**Given problem**
Resume the article about a car dealership's special finance department, continuing the prose directly after its final sentence.

**Quoted passage**
I just got off the phone with one of my good friends, who happens to be a client and one of the best dealers I know of anywhere. This dealership does a terrific job, is enjoying record (and significant) profits and is one of the largest-selling retailers around. After talking about everything from soup to nuts (no references to consumers or employees), the conversation rolled around to their special finance department.

Of course their department is doing well. They have great people in it, and have for a long time. From a volume standpoint, they are probably in the top 10 to 15 percent of the SF dealers in the market. What could be better?

The dealer and the employees of the dealership are not ones to rest on their laurels. They are always looking for ways to improve. In this case, their SF department is enjoying record volume. However, while production is up about 20 percent over the past year, after looking at the credit demographics of the store, there is no doubt that they are just picking the low-hanging fruit. It’s certainly not because they are lazy or unmotivated, but because you can only push so much water through a hose.

Hoses are funny things. It seems that I often find myself referencing water and hoses in the SF business, but darn it, they are appropriate metaphors. You see, during the repression years, the SF business seemed like it was trying to drink from a disconnected hose. No water flowing. During good times, like now, pushing the “go” button with your marketing can be like trying to drink out of a fire hose—not much water gets down and it has the ability to either drown you or rip your face off.

Then, there is the situation the aforementioned dealership is in, which demonstrates that regardless of the amount of pressure built up, a hose has a fixed diameter and only so much water can flow through it. This is something I see very frequently, especially now that the industry has moved forward again. When dealers cut their staffs to the bare bones or less in order to just survive, the diameter of their hoses decreased.

[Data records]
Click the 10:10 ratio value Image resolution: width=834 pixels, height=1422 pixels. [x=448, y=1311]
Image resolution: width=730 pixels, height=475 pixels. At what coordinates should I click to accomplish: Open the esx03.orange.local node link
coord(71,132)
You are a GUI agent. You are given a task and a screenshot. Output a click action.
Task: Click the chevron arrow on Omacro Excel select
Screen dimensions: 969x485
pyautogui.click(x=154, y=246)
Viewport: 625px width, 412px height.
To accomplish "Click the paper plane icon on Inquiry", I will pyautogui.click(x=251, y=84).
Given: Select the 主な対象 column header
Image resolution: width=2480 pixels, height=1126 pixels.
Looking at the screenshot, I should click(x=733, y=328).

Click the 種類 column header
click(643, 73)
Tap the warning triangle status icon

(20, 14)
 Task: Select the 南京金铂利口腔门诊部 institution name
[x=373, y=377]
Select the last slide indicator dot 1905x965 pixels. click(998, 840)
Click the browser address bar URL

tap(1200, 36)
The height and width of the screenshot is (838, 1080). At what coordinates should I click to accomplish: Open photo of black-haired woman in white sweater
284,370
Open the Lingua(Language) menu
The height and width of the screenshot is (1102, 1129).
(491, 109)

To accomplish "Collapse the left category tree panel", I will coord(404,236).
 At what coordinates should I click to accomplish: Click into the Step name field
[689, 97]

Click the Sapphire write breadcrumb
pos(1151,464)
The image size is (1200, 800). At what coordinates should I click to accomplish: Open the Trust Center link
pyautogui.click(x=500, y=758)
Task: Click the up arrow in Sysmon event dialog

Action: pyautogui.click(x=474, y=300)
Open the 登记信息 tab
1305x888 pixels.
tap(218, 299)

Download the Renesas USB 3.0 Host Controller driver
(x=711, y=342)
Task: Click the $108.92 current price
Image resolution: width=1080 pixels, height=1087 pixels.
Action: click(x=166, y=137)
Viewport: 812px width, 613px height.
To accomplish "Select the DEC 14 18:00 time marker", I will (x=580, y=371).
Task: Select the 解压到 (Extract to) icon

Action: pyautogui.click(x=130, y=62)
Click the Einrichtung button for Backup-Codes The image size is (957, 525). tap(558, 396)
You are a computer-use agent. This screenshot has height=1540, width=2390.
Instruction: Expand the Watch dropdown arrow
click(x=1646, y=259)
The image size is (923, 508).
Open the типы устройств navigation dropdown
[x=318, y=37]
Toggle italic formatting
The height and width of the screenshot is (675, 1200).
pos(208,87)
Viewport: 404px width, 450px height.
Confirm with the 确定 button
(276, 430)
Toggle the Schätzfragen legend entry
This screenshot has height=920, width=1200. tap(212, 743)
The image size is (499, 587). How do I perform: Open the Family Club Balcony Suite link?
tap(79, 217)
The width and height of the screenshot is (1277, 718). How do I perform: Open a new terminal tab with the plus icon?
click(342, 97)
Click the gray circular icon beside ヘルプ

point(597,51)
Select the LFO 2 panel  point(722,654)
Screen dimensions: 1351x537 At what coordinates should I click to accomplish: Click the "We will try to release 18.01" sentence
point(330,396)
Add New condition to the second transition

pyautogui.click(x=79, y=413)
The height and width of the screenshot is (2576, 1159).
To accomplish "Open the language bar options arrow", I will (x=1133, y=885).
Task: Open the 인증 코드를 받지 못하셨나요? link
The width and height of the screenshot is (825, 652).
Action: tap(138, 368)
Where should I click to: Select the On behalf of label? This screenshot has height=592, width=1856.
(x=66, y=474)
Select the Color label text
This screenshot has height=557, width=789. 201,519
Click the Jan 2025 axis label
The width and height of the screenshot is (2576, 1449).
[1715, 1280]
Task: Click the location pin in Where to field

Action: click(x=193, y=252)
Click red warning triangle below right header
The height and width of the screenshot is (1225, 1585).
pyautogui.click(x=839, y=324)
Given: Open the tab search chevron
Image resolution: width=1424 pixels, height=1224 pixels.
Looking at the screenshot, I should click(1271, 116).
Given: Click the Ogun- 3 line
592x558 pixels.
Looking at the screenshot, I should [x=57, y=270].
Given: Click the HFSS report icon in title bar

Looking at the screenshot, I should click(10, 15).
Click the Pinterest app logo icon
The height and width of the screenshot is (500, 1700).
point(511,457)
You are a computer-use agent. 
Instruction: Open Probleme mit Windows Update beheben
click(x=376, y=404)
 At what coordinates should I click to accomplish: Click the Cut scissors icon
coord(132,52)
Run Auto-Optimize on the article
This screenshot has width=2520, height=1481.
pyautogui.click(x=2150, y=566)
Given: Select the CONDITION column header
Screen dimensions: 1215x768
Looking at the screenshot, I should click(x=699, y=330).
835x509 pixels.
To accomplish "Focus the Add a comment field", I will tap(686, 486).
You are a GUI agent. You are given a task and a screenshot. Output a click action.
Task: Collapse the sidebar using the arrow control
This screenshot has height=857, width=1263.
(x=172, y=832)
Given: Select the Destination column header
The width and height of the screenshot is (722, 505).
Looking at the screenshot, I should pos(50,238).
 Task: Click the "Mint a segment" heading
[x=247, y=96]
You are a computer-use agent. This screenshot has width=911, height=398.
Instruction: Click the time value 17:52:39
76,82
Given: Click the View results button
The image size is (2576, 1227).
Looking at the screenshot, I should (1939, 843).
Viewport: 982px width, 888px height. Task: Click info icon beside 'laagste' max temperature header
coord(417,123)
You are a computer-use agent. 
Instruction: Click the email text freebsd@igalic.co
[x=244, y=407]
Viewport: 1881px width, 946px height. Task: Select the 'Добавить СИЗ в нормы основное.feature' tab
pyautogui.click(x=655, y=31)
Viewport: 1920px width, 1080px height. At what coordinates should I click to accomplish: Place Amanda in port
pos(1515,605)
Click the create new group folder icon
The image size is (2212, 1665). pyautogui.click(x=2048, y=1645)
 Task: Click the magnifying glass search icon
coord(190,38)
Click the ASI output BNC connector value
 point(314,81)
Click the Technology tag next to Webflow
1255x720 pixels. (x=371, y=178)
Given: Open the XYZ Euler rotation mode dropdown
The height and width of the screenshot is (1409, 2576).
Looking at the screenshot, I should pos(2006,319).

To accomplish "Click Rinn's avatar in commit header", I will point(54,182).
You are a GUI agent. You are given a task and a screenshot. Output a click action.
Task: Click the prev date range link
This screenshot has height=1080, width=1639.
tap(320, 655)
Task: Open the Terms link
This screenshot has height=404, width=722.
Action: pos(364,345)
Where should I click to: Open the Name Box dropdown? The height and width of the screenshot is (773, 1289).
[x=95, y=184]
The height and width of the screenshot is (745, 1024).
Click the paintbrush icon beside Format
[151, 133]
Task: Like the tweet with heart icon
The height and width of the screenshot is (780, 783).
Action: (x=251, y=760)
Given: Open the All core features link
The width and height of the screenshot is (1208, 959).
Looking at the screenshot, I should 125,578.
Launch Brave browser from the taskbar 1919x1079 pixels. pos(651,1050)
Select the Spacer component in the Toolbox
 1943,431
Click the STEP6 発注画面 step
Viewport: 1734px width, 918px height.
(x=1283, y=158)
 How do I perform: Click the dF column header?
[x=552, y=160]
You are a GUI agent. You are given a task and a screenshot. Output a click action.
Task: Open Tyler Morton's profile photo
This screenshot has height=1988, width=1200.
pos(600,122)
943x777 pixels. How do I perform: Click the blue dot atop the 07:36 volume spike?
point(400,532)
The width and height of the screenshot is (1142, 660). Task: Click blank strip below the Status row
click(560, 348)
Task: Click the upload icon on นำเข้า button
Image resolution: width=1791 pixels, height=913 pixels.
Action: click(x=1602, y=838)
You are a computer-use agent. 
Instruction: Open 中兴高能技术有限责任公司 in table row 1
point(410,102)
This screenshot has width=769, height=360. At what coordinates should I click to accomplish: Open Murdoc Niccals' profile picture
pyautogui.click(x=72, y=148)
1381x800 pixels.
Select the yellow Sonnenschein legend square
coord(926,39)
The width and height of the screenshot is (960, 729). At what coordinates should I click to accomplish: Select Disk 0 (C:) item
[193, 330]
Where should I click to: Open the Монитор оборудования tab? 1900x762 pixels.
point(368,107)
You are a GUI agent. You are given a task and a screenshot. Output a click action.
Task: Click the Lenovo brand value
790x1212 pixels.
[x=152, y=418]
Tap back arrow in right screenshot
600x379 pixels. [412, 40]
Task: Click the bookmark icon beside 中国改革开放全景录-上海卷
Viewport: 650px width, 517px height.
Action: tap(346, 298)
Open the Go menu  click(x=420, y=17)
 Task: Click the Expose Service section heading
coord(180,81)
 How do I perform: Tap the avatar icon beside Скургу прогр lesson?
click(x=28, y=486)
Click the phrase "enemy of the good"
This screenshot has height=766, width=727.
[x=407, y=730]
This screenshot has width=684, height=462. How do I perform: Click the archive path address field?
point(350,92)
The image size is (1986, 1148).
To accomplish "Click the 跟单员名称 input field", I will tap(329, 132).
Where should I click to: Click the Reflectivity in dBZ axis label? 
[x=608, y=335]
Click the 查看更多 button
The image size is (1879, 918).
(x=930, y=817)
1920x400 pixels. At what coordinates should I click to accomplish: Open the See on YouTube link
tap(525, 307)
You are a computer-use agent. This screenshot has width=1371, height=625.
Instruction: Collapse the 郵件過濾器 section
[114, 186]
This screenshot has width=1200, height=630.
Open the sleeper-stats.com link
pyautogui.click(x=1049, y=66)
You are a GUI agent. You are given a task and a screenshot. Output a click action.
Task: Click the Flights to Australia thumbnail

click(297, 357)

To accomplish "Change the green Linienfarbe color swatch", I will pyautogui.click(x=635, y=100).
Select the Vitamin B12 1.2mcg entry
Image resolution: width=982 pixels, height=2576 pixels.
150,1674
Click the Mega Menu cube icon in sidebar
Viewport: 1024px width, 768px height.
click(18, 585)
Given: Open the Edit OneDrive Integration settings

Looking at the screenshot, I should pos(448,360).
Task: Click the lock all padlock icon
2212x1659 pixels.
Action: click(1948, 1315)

**Expected output**
Due to many factors, including increased marketing, more customers are now contacting, calling and walking into showrooms. When comparing SF to prime credit deals, in general, more work is required to get them approved, signed, packaged and funded. When looking at subprime credit, it also can be said that the worse the credit, the more work is required. So what happens? It is simple. Even the most skilled individuals suffer from the hose effect. While their diameters may not be fixed (waistlines unfortunately expand and sometimes shrink), the amount of work they can process is fixed. They can only process so many deals. The tougher the credit, the more work it requires, which is why Tier 3 and certainly Tier 4 subprime credit customers are often put on the back burner.

You don’t have to be a high-volume dealer like the one I was referring to in order to experience this dilemma. Indeed, lower-volume dealers will generally experience this problem earlier and more often than a bigger dealer. So what can you do?

As long as there is plenty of water pressure (leads or opportunities), then simply adding another hose (more people, more efficient systems or both) will allow more water to come through.

In the case of my friend’s dealership, they have four or five very talented salespeople, each selling an extremely high number of units each month. The problem is, while the desk is working the deals, getting them approved, packaged and funded, the salespeople, due to a myriad of reasons, are contracting their own customers.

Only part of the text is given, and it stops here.